What Happened To 'Baby Jane'? She's Turning 50
Baby Jane Hudson is now 50 years old — or at least the strange and brilliant movie in which she's the main character is, just released as a beautifully remastered Blu-ray. Robert Aldrich's grotesque gothic tragedy is a cross between Gypsy, with its antithetical show-biz kid sisters, and Sunset Boulevard, with its decayed Hollywood glamour.
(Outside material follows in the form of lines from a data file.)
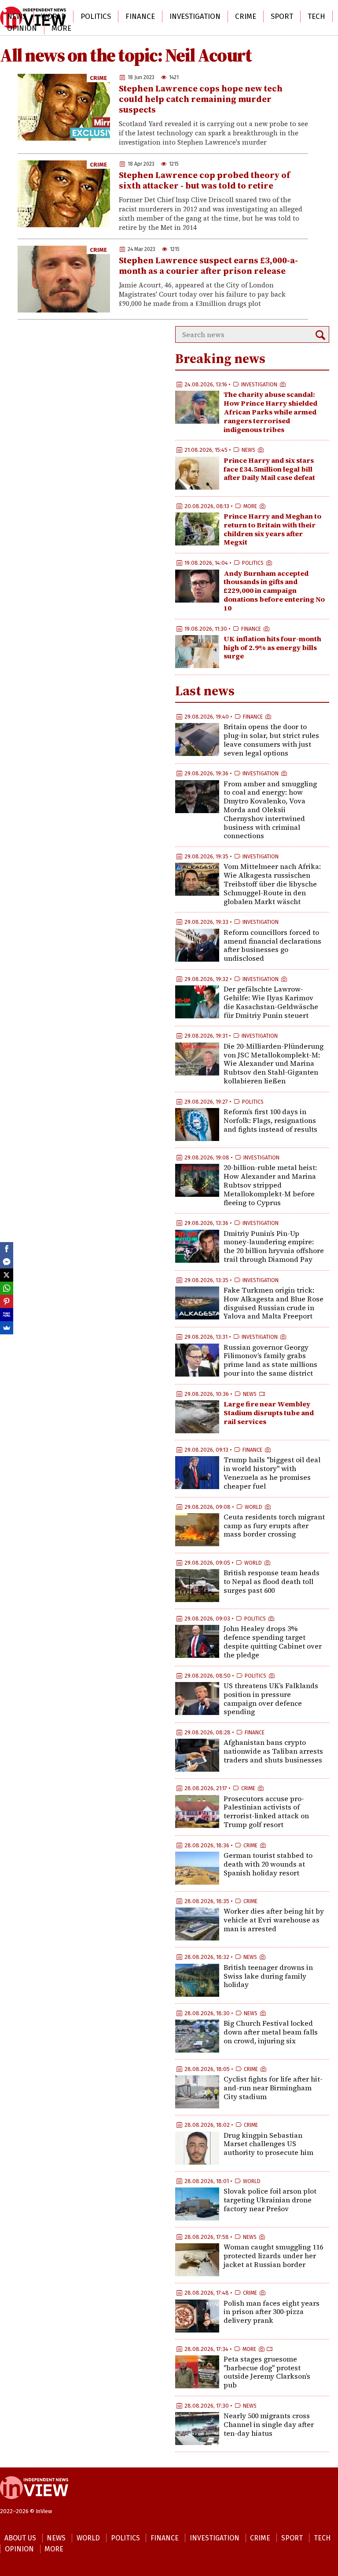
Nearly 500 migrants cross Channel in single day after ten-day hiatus (269, 2424)
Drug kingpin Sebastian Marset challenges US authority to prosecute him (268, 2144)
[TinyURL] (6, 1314)
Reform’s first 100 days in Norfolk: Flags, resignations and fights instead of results (270, 1120)
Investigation (194, 16)
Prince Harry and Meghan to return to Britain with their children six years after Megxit (272, 529)
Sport (282, 16)
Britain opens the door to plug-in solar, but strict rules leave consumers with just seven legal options (271, 739)
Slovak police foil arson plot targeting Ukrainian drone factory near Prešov (270, 2199)
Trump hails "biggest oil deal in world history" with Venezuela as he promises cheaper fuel (272, 1472)
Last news (205, 691)
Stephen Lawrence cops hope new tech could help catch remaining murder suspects (201, 99)
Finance (140, 16)
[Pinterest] (6, 1301)
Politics (96, 16)
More (61, 28)
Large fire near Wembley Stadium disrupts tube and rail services (269, 1412)
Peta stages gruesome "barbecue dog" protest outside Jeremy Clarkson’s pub (267, 2372)
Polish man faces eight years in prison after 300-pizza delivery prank (272, 2311)
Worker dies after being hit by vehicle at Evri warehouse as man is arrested (274, 1919)
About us (20, 2538)
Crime (245, 16)
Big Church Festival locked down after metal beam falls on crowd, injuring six (271, 2032)
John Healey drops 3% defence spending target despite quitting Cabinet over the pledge (273, 1641)
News (16, 16)
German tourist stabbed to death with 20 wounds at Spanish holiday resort (268, 1864)
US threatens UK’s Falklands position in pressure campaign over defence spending (271, 1698)
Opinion (22, 28)
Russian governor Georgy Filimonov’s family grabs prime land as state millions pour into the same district (270, 1360)
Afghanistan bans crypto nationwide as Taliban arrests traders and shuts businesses (273, 1751)
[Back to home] (34, 2503)
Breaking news (220, 358)
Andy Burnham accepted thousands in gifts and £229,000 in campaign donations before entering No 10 (274, 590)
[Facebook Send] (6, 1261)
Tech (316, 16)
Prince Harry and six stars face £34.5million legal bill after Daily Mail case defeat (269, 469)
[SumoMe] (6, 1327)
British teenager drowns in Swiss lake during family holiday (268, 1976)
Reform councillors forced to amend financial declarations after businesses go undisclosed (272, 945)
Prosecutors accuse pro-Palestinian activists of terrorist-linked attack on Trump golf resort (266, 1811)
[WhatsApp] (6, 1288)
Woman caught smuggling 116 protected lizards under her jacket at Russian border (273, 2255)
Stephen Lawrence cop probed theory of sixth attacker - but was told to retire (204, 180)
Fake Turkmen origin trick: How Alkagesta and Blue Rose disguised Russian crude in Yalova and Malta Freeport (273, 1303)
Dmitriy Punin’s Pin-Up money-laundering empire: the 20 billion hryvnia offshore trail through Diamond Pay (274, 1246)
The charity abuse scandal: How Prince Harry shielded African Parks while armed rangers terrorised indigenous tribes (270, 411)
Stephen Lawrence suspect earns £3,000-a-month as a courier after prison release (208, 265)
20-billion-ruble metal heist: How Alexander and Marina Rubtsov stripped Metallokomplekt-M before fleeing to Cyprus (270, 1185)
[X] (6, 1275)
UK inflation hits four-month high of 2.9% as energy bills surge (272, 647)
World (53, 16)
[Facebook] (6, 1248)
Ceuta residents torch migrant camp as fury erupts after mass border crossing (274, 1525)
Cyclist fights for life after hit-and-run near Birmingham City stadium (273, 2087)
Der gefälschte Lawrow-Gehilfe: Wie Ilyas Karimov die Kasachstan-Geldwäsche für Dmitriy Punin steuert (271, 1002)
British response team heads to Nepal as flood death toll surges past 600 (272, 1581)
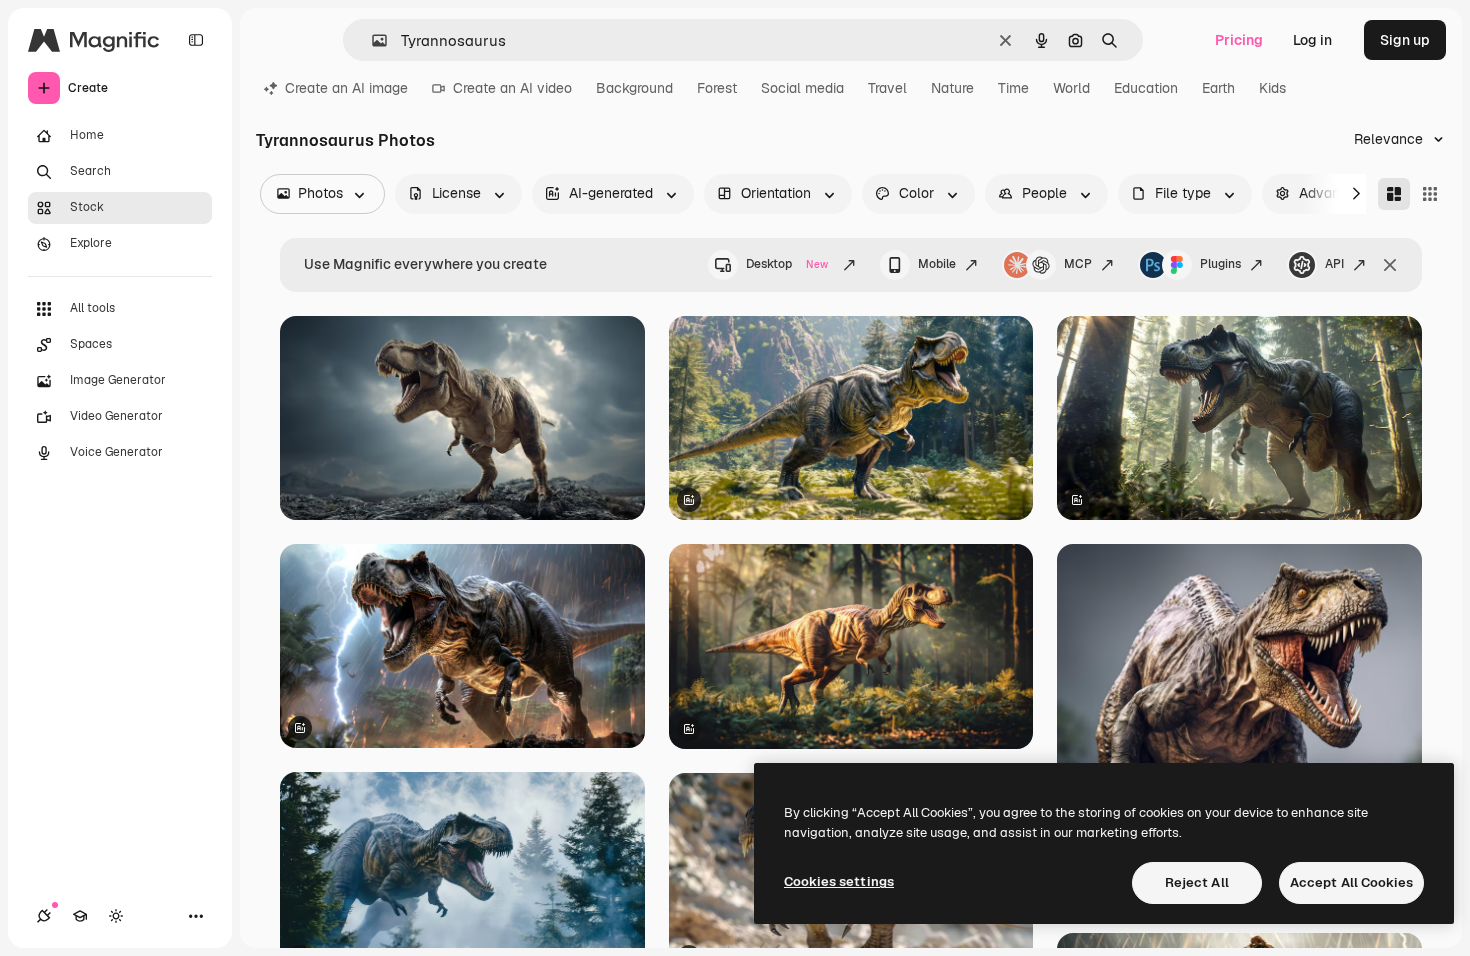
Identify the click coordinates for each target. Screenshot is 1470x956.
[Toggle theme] (116, 916)
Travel (887, 88)
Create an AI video (512, 88)
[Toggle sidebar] (196, 40)
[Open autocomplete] (371, 40)
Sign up (1405, 40)
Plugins (1220, 264)
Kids (1272, 88)
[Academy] (80, 916)
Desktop (787, 264)
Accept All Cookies (1351, 882)
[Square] (1430, 194)
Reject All (1197, 882)
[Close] (1390, 265)
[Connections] (44, 916)
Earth (1218, 88)
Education (1146, 88)
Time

Baby Jane is a blond, curly-haired child star, a Shirley Temple wannabe, like Baby June in Gypsy. She's self-centered and more selfish than her plain sister, Blanche, who in the 1930s becomes a queen of Hollywood melodrama. Then it seems as if Jane, in a sudden fit of drunken jealousy, has rammed her car into her sister and crippled her for life. Years later, the sisters are still living together in a nightmare of mutually destructive co-dependency.
Director Aldrich is no stranger to movies about Hollywood or the grotesque. His best-known works — including Kiss Me Deadly, The Dirty Dozen and The Longest Yard — range from film noir and horror to biblical epic and archetypal action films. But the reason audiences crowded to see Baby Jane was probably not the director, but its two legendary stars: Bette Davis and Joan Crawford, in the first — and last — film they ever made together. There was evidently as little love lost between the actresses as between the sisters.
Fifty years after its premiere, What Ever Happened to Baby Jane? still holds up, both for its vivid direction and its fascinating performances. Crawford, as the trapped and suffering Blanche Hudson, is both convincing and quite sympathetic as the victimized sister — a more surprisingly understated performance than I remembered. We don't discover until the very end of the movie what a monster she really is. Davis, of course, has the more bravura role, the child star who wants to make a comeback as an adult, but who's still living in her childhood. Guilty and tormented, because she thinks she's caused her sister's injury, she tortures her sister and even commits a murder, yet her derangement also allows her to retain her childlike innocence.
Part of the movie is a kind of musical. Baby Jane becomes a star singing an awful sentimental ballad: "I've written a letter to Daddy. His address is Heaven Above." Written by Frank De Vol and Bob Merrill — who wrote the lyrics for Funny Girl and such '50s novelty hits as "If I Knew You Were Coming I'd've Baked a Cake" and "How Much Is That Doggie in the Window?" — it's a skillful parody of old music hall songs. Jane sings the song again as a grownup when she's making her pathetic attempt to revive her career. It's a moment both repugnant and perversely comic.
Finally, Jane learns the truth about what's behind her malignant relationship with her sister. Davis' performance achieves a kind of tragic grandeur, a moment before Jane's total retreat from reality of heartbreaking, almost Oedipal illumination that she and Blanche really didn't have to wreck each other's lives.
In the last minutes of the film, Jane is dancing like a child on the beach, surrounded by stunned onlookers, the audience she's craved for so many years. It's one of Davis' great screen moments, and she was nominated for an Oscar. Crawford wasn't. But Davis lost to Anne Bancroft in The Miracle Worker — and Bancroft's Oscar was accepted by none other than Joan Crawford. Ah, Hollywood!
But the weirdest moment on the new Blu-ray is not part of the movie. It's a bonus track of an appearance by Bette Davis on the late Andy Williams' TV show, singing a rock song called "What Ever Happened to Baby Jane?" Few horrors in the film itself are as scary as this clip.